Down to the last line, repeat the entries exactly and drop any image.

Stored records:
---

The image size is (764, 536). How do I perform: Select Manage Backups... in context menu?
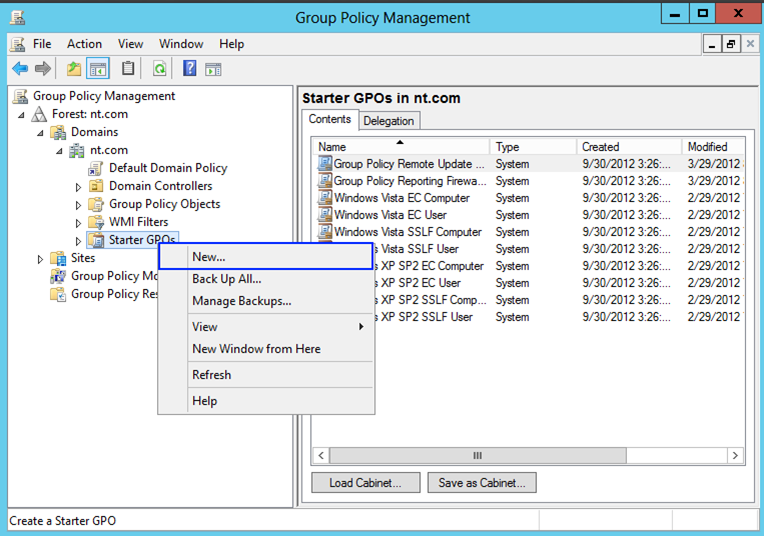click(x=242, y=301)
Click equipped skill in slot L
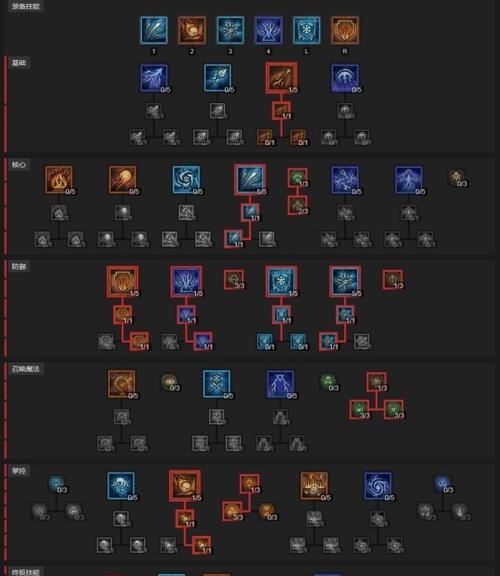This screenshot has height=576, width=500. [306, 30]
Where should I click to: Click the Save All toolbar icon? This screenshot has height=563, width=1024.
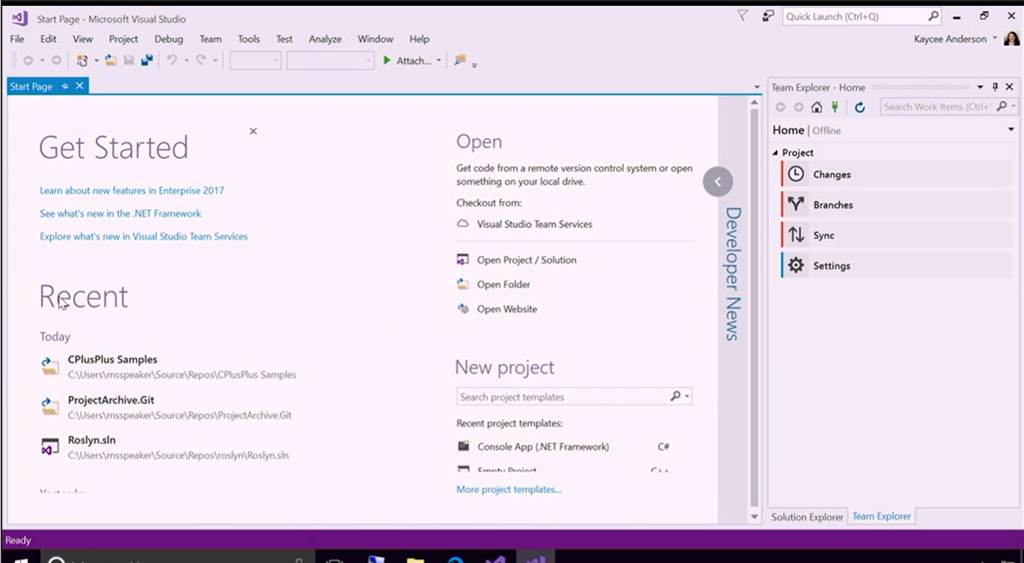click(147, 61)
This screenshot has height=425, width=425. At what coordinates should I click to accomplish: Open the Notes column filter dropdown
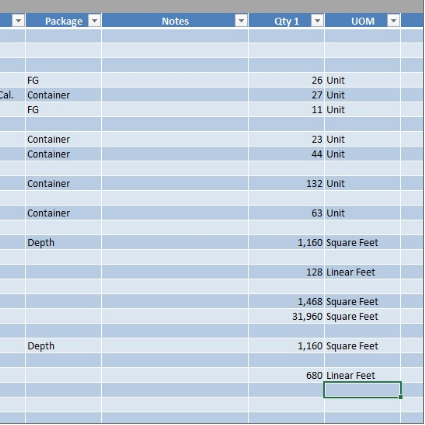[x=241, y=21]
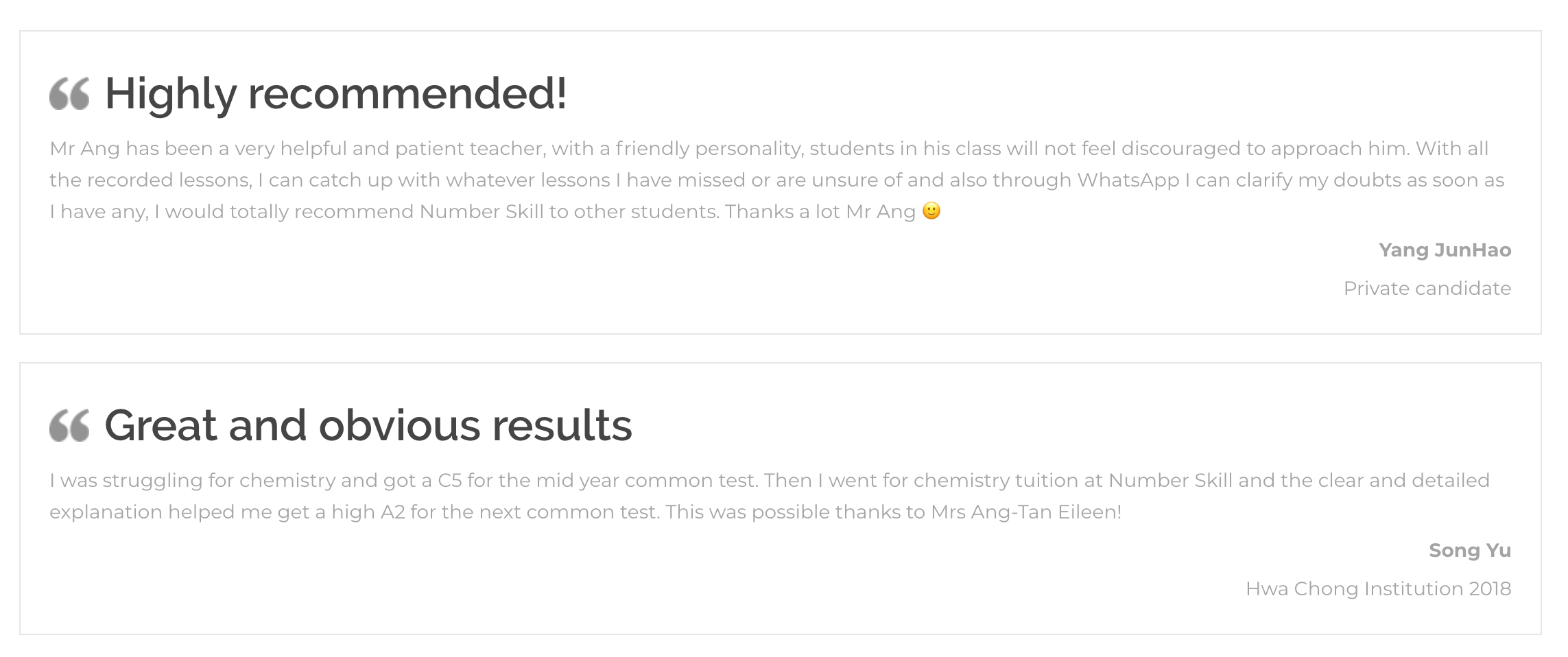Select the Highly recommended! heading
Viewport: 1568px width, 657px height.
click(335, 93)
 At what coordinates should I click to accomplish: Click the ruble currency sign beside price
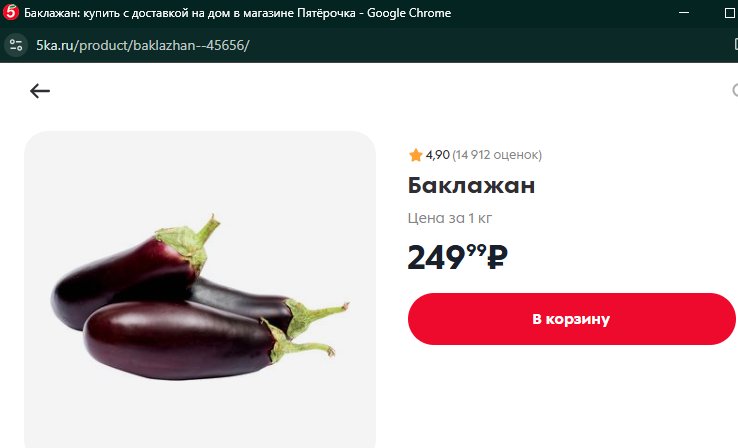pyautogui.click(x=497, y=257)
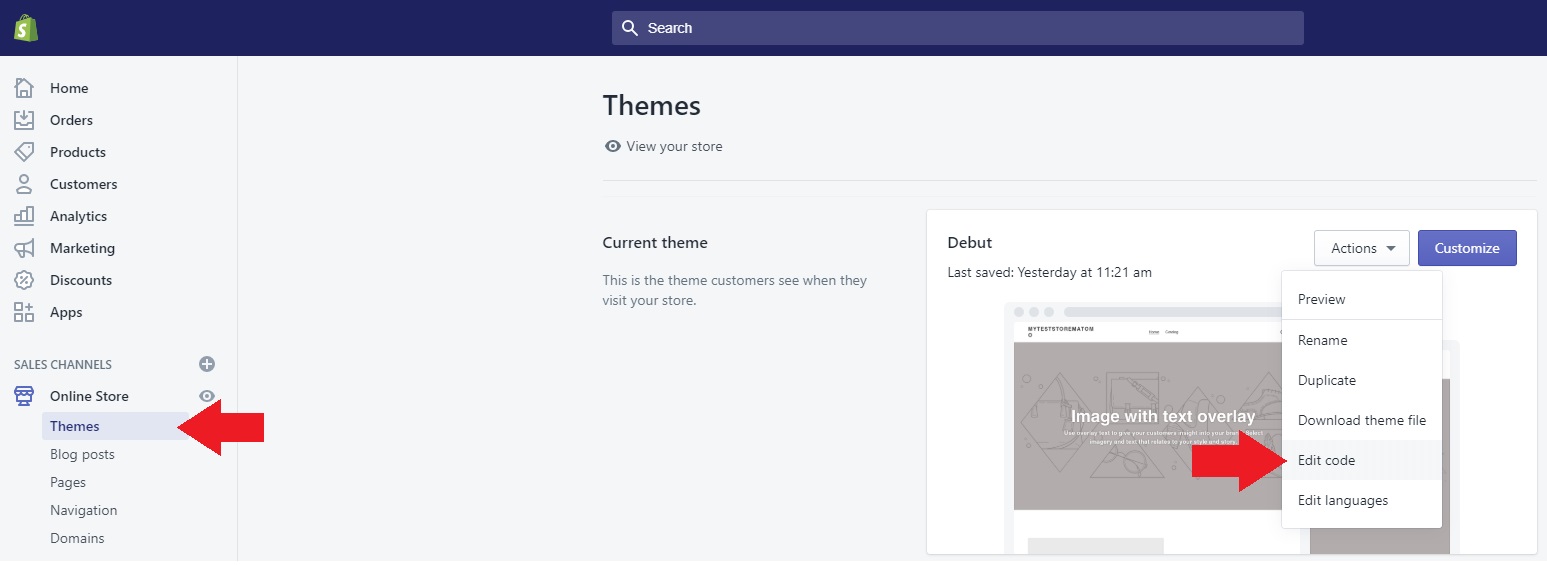Expand the Actions dropdown button
The width and height of the screenshot is (1547, 565).
point(1361,248)
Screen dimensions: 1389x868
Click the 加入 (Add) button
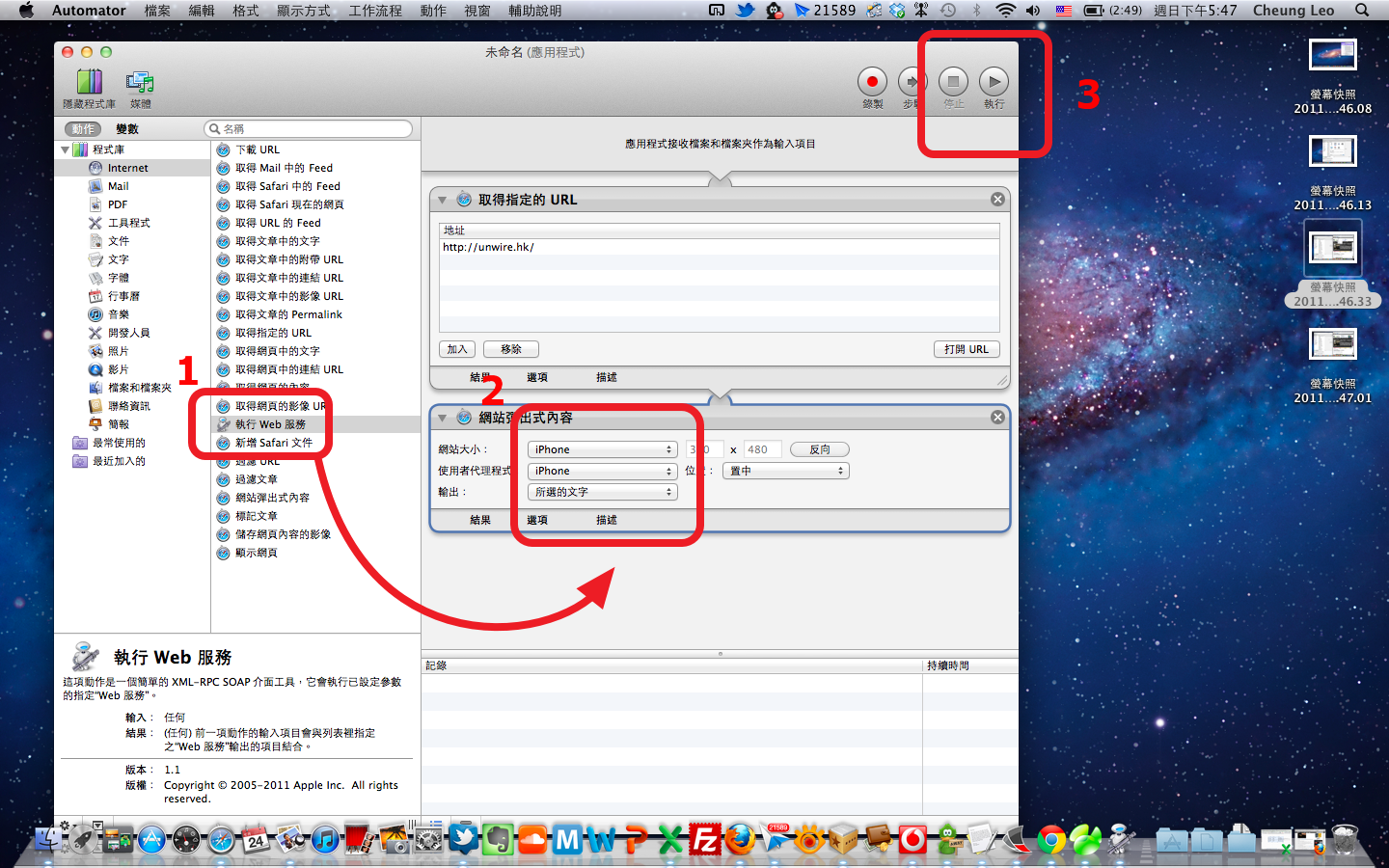coord(457,349)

---

Solved problem
The image size is (764, 536). How do I perform: Select Manage Backups... in context menu?
click(x=242, y=301)
Click equipped skill in slot L
This screenshot has height=576, width=500. [306, 30]
Where should I click to: Click the Save All toolbar icon? This screenshot has height=563, width=1024.
click(147, 61)
This screenshot has height=425, width=425. At what coordinates should I click to accomplish: Open the Notes column filter dropdown
[x=241, y=21]
Select the Highly recommended! heading
Viewport: 1568px width, 657px height.
click(335, 93)
 At what coordinates should I click to accomplish: Click the ruble currency sign beside price
pyautogui.click(x=497, y=257)
Expand the Actions dropdown button
The width and height of the screenshot is (1547, 565).
point(1361,248)
Screen dimensions: 1389x868
Click the 加入 (Add) button
coord(457,349)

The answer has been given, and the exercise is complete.